Purpose
The Career Maturity Inventory (CMI) is a standardized measure designed to assess the maturity of adolescents and young adults’ career choice attitudes and competence.
Acronym
CMI, CMI-R (1995), CMI-C (2011)
Area of Assessment
Developmental
Insight
Motivation
Occupational Performance
Self-efficacy
Assessment Type
Performance Measure
Administration Mode
Paper & Pencil
Cost
Free
Cost Description
Refer to Savickas & Porfeli (2011) for administration, interpretation, and use in counseling of the CMI-C.
- Career maturity can be defined as readiness to cope with vocational developmental tasks (Savickas, 1984).
- The 1978 CMI includes 2 components: the Attitude Scale and the Competence Scale. There are 3 options for the Attitude Scale: the 75-item Counseling Form B-1, the 50-item Attitude Scale Form A-1 and 50-item Screening Form A-2. The five subscales of the Atitude Scale include Orientation to Career Choice, Involvement in Career Choice, Independence in Career Choice, Compromise in Career Choice, and Decisiveness in Career Choice. The response format is True or False The 100-item Competence Scale of the 1978 CMI is divided into five parts and yields five raw scores rather than a single competence test score. The five subscales are Self-Appraisal, Occupational Information, Goal Selection, Planning, and Problem Solving. Each scale consists of 20 multiple-choice items with 5 options.
- The CMI-R published in 1995 has 50 items: 25 on the Attitude Scale and 25 on the Competence Test. The CMI-R yields scores for the Attitude Scale, Competence Test, and overall Career Maturity. Response is in the binary-option format: Agree or Disagree.

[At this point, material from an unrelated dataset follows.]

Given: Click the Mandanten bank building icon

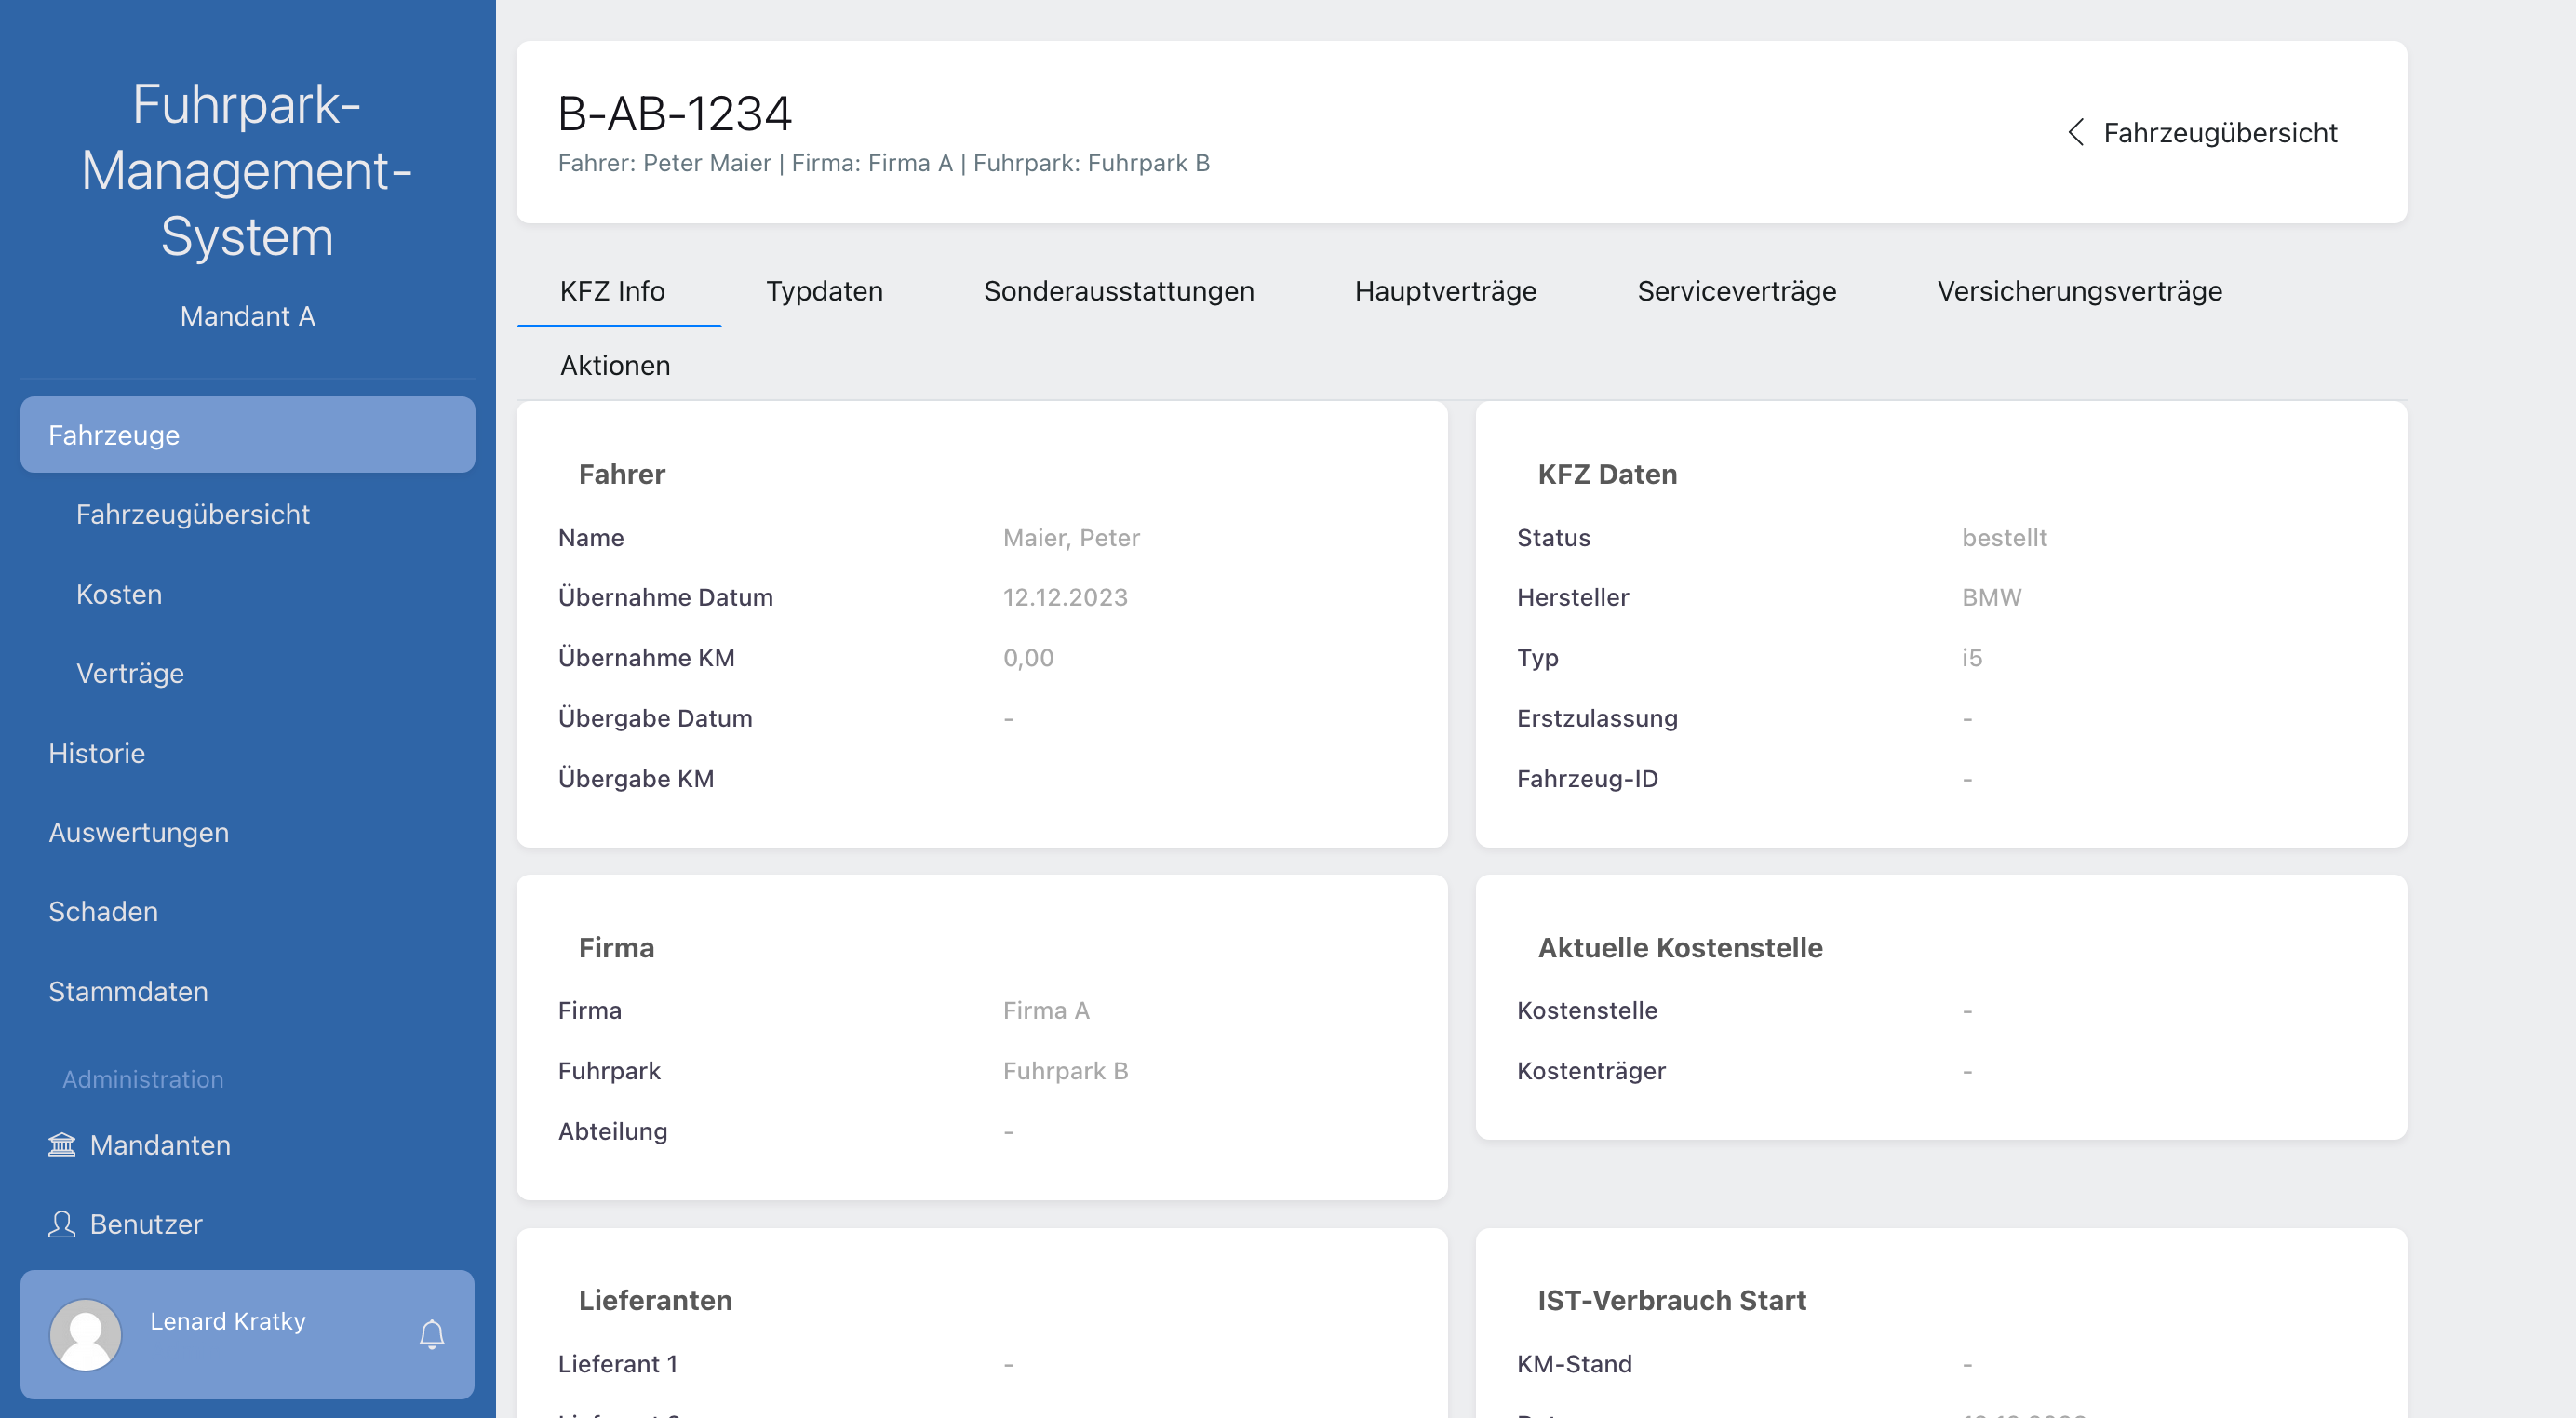Looking at the screenshot, I should tap(62, 1144).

- The most recent Career Maturity Inventory, CMI Form C (CMI-C), is a 24-item scale that measures change along four subscales of concern, consultation, curiosity, and confidence (Savickas & Porfeli, 2011).
- The CMI-C generates 5 scores: total score for career choice readiness, 3 scores for the Concern, Curiosity, and Confidence Scales, and score for the Consultation Scale. The response to items is either Agree or Disagree.

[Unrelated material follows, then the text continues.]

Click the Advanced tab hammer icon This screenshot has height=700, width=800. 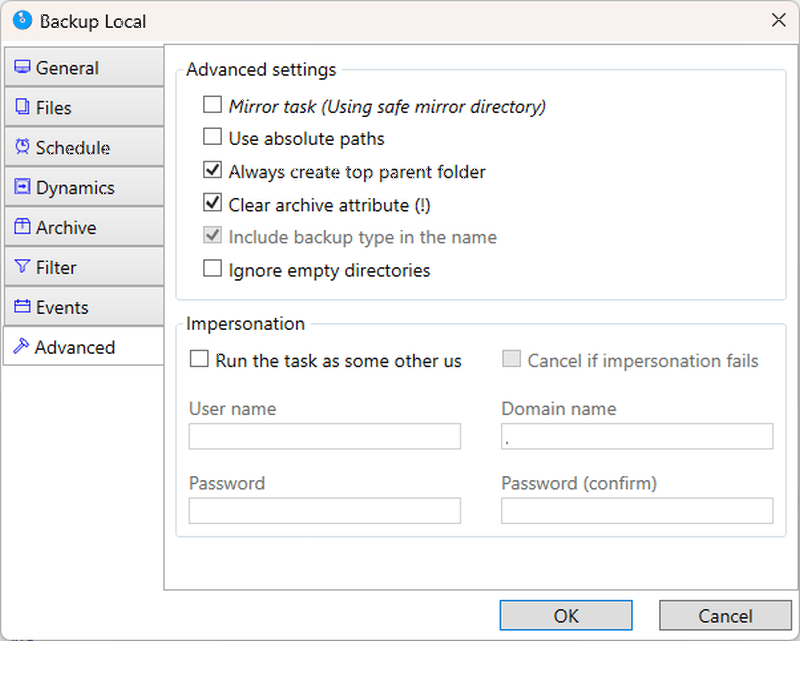(21, 346)
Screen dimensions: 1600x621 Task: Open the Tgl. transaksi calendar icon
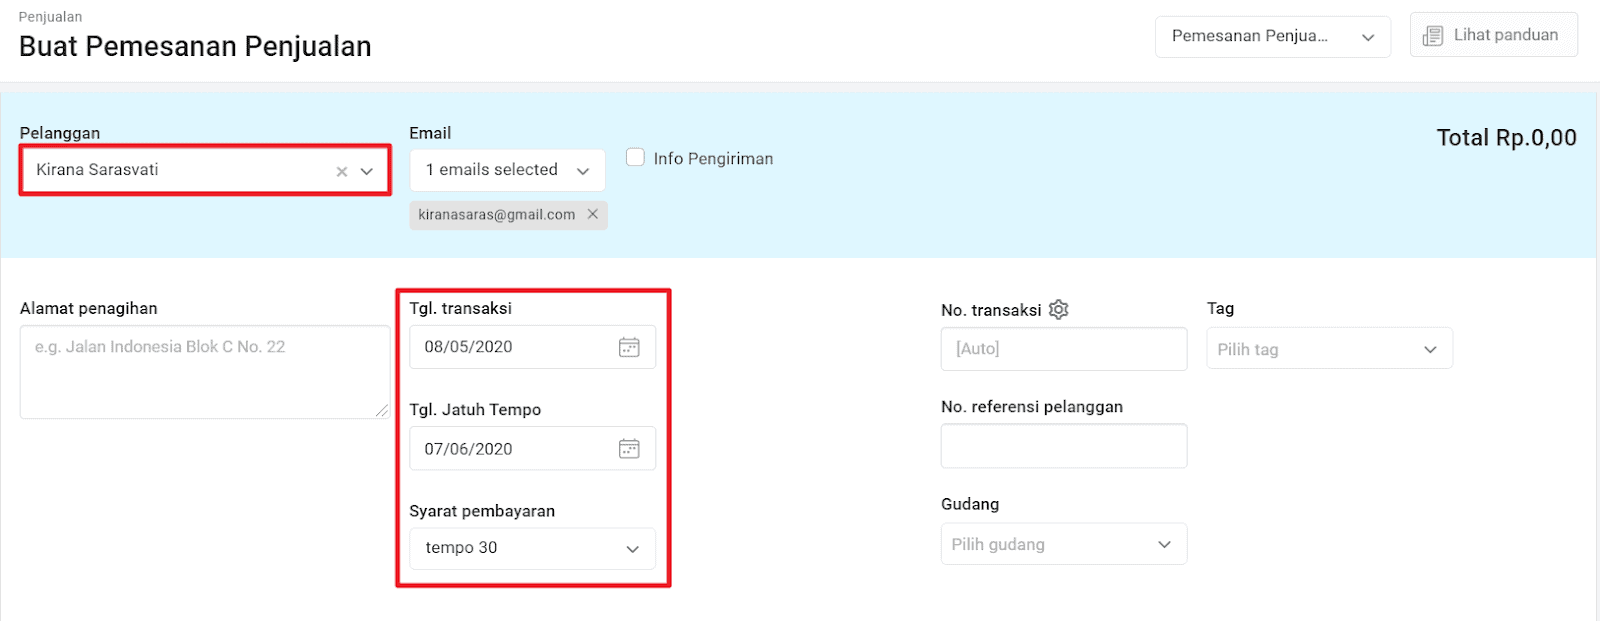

- Scores are calculated by adding the correct responses to items. Higher scores suggest a need for exploration in depth; lower scores suggest a need for exploration in breadth.
- The CMI-C is available in the Counselling Form (for counselors and educators) and the Screening Form (for researchers and academic/career orientation directors).
Number of Items
CMI: ranges between 150-175 items
CMI-R: 50 items (25 Attitude Scale items and 25 Competence Test items)
CMI-C: 24 items
- CMI-R (1978): Attitude Scale and Competence Test booklets/answer sheets and pencil for test takers; CMI administration/use manual and a timepiece for test administrator.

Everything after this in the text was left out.